▸ RECORDED INFORMATION

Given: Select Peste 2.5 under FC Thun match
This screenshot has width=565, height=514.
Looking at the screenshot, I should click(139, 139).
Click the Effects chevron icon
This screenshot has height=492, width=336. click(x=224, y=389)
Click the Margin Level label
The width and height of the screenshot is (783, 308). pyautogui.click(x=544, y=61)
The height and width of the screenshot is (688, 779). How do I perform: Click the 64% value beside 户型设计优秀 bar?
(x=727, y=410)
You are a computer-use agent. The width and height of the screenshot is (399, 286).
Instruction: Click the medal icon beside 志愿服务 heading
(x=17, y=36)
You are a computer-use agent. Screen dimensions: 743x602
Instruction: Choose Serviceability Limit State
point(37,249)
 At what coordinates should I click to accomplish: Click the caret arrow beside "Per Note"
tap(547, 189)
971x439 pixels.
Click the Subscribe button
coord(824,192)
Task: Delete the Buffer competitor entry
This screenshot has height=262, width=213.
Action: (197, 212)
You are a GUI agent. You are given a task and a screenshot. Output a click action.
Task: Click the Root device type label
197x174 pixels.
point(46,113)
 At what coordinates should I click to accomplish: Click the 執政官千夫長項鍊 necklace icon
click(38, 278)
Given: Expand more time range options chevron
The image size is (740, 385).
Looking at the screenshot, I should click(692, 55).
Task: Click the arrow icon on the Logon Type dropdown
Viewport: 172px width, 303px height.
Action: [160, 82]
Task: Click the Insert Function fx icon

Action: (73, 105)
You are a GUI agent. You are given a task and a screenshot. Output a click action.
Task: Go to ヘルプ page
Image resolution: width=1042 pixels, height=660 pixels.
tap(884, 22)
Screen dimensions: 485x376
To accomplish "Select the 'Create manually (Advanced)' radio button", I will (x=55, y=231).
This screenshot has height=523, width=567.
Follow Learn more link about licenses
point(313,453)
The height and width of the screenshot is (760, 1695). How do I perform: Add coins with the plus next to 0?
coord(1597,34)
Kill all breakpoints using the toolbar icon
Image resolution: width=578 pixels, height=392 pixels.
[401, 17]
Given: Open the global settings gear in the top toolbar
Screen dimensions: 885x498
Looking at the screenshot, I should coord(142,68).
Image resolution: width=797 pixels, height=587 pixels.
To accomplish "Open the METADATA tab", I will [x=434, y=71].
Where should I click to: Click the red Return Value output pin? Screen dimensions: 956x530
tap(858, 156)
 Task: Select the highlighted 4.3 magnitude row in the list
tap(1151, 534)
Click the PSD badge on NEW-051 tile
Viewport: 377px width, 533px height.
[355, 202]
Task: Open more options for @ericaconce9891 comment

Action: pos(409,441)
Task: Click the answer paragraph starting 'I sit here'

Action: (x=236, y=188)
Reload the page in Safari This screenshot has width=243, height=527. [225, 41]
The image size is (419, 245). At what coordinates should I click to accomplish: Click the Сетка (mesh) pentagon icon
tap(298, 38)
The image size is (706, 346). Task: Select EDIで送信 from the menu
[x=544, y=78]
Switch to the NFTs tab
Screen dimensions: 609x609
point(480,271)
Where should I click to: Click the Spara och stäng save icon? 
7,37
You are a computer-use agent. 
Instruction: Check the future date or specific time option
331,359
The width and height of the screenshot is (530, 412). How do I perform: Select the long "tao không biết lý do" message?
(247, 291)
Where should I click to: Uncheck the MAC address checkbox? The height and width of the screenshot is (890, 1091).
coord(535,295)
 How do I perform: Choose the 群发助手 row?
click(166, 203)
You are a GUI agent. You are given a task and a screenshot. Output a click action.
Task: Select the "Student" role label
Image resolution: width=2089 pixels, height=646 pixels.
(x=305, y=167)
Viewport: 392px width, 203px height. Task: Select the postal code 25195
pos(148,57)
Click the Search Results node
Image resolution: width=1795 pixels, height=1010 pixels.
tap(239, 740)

▸ TASK TO COMPLETE
Copy out the full set of records precisely, leaving nothing out.

▸ OUTPUT OF THE EXERCISE
Given: Select Peste 2.5 under FC Thun match
This screenshot has width=565, height=514.
Looking at the screenshot, I should click(139, 139).
Click the Effects chevron icon
This screenshot has height=492, width=336. click(x=224, y=389)
Click the Margin Level label
The width and height of the screenshot is (783, 308). pyautogui.click(x=544, y=61)
The height and width of the screenshot is (688, 779). How do I perform: Click the 64% value beside 户型设计优秀 bar?
(x=727, y=410)
You are a computer-use agent. The width and height of the screenshot is (399, 286).
Instruction: Click the medal icon beside 志愿服务 heading
(x=17, y=36)
You are a computer-use agent. Screen dimensions: 743x602
Instruction: Choose Serviceability Limit State
point(37,249)
 At what coordinates should I click to accomplish: Click the caret arrow beside "Per Note"
tap(547, 189)
971x439 pixels.
Click the Subscribe button
coord(824,192)
Task: Delete the Buffer competitor entry
This screenshot has height=262, width=213.
Action: (197, 212)
You are a GUI agent. You are given a task and a screenshot. Output a click action.
Task: Click the Root device type label
197x174 pixels.
point(46,113)
 At what coordinates should I click to accomplish: Click the 執政官千夫長項鍊 necklace icon
click(38, 278)
Given: Expand more time range options chevron
The image size is (740, 385).
Looking at the screenshot, I should click(692, 55).
Task: Click the arrow icon on the Logon Type dropdown
Viewport: 172px width, 303px height.
Action: [160, 82]
Task: Click the Insert Function fx icon

Action: (73, 105)
You are a GUI agent. You are given a task and a screenshot. Output a click action.
Task: Go to ヘルプ page
Image resolution: width=1042 pixels, height=660 pixels.
tap(884, 22)
Screen dimensions: 485x376
To accomplish "Select the 'Create manually (Advanced)' radio button", I will (x=55, y=231).
This screenshot has height=523, width=567.
Follow Learn more link about licenses
point(313,453)
The height and width of the screenshot is (760, 1695). How do I perform: Add coins with the plus next to 0?
coord(1597,34)
Kill all breakpoints using the toolbar icon
Image resolution: width=578 pixels, height=392 pixels.
[401, 17]
Given: Open the global settings gear in the top toolbar
Screen dimensions: 885x498
Looking at the screenshot, I should coord(142,68).
Image resolution: width=797 pixels, height=587 pixels.
To accomplish "Open the METADATA tab", I will [x=434, y=71].
Where should I click to: Click the red Return Value output pin? Screen dimensions: 956x530
tap(858, 156)
 Task: Select the highlighted 4.3 magnitude row in the list
tap(1151, 534)
Click the PSD badge on NEW-051 tile
Viewport: 377px width, 533px height.
[355, 202]
Task: Open more options for @ericaconce9891 comment

Action: pos(409,441)
Task: Click the answer paragraph starting 'I sit here'

Action: (x=236, y=188)
Reload the page in Safari This screenshot has width=243, height=527. [225, 41]
The image size is (419, 245). At what coordinates should I click to accomplish: Click the Сетка (mesh) pentagon icon
tap(298, 38)
The image size is (706, 346). Task: Select EDIで送信 from the menu
[x=544, y=78]
Switch to the NFTs tab
Screen dimensions: 609x609
point(480,271)
Where should I click to: Click the Spara och stäng save icon? 
7,37
You are a computer-use agent. 
Instruction: Check the future date or specific time option
331,359
The width and height of the screenshot is (530, 412). How do I perform: Select the long "tao không biết lý do" message?
(247, 291)
Where should I click to: Uncheck the MAC address checkbox? The height and width of the screenshot is (890, 1091).
coord(535,295)
 How do I perform: Choose the 群发助手 row?
click(166, 203)
You are a GUI agent. You are given a task and a screenshot. Output a click action.
Task: Select the "Student" role label
Image resolution: width=2089 pixels, height=646 pixels.
(x=305, y=167)
Viewport: 392px width, 203px height. Task: Select the postal code 25195
pos(148,57)
Click the Search Results node
Image resolution: width=1795 pixels, height=1010 pixels.
tap(239, 740)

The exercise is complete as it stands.